AZD8701, an Antisense Oligonucleotide Targeting FOXP3 mRNA, as Monotherapy and in Combination with Durvalumab: A Phase I Trial in Patients with Advanced Solid Tumors.

PURPOSE

AZD8701 uses next-generation antisense oligonucleotide (ASO) technology to selectively reduce human forkhead box P3 (FOXP3) expression in regulatory T cells, reversing their immunosuppressive function. FOXP3 ASO alone or with PD-(L)1 inhibition attenuated tumor growth in mice. We report a phase I study of AZD8701 alone or combined with durvalumab in patients with advanced solid tumors.

PATIENTS AND METHODS

Eligible patients had solid tumors and received prior standard-of-care treatment, including anti-PD-(L)1 therapy.

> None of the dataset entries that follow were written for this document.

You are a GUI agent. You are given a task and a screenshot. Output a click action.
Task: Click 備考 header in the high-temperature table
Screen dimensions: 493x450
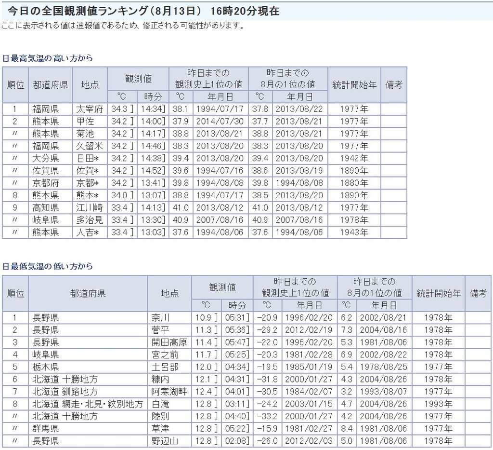(393, 84)
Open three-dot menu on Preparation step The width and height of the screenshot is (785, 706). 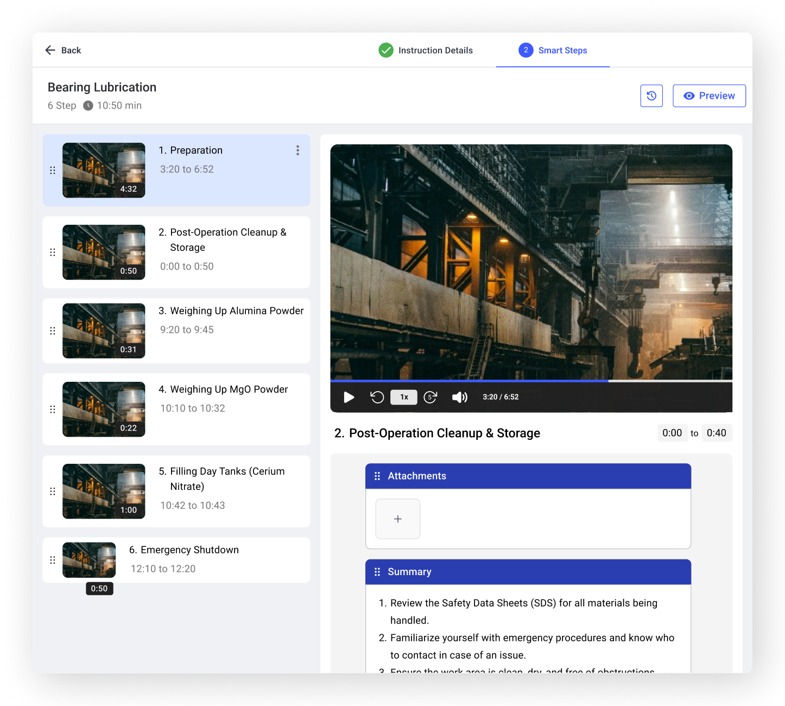click(297, 150)
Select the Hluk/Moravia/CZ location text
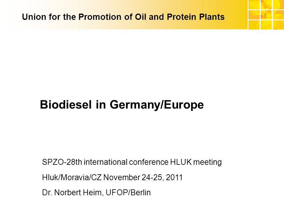The image size is (284, 213). click(x=72, y=177)
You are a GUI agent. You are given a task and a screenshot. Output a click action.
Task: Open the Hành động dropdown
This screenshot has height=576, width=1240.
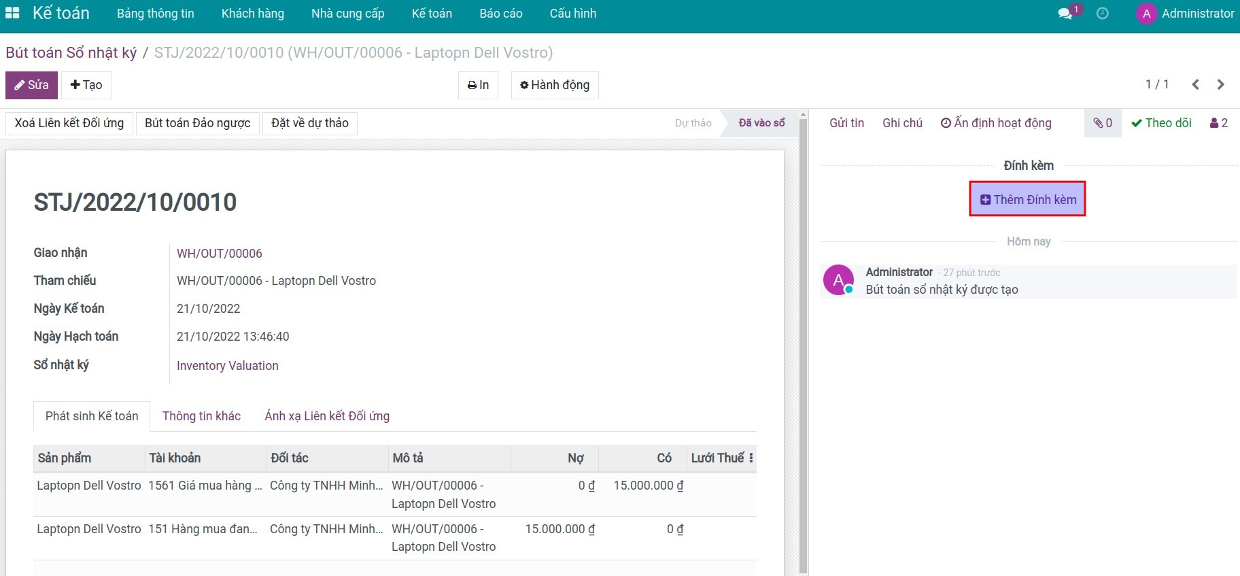554,85
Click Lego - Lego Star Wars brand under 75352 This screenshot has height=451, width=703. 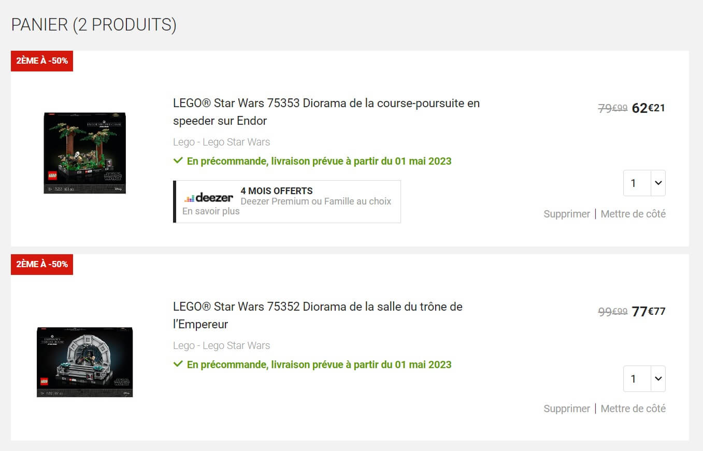point(221,345)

Patient cohorts were treated with AZD8701 intravenously weekly at escalating doses, either alone (60-960 mg) or combined (240-720 mg) with durvalumab 1,500 mg intravenous every 4 weeks. The primary objective was safety and tolerability, with the aim of determining the MTD.

RESULTS

Forty-five patients received AZD8701 monotherapy, and 18 received AZD8701 with durvalumab. One dose-limiting toxicity (increased alanine aminotransferase) occurred with AZD8701 960 mg. The most common adverse events related to AZD8701 monotherapy were fatigue (22.2%), asthenia, pyrexia, and increased alanine aminotransferase (20% each); the safety profile was similar when combined with durvalumab. With AZD8701 monotherapy, 24.4% and 15.6% of the patients had stable disease for ≥16 and ≥24 weeks, respectively; one patient treated with AZD8701 720 mg and durvalumab had a partial response. FOXP3 mRNA changes were heterogeneous (8/13 patients showed a reduction), with no clear dose relationship. ASO accumulated in the tumor epithelium and stroma.

CONCLUSIONS

This study demonstrates the clinical feasibility of ASO therapy, with generally manageable adverse events, FOXP3 knockdown, and ASO delivery to the tumor.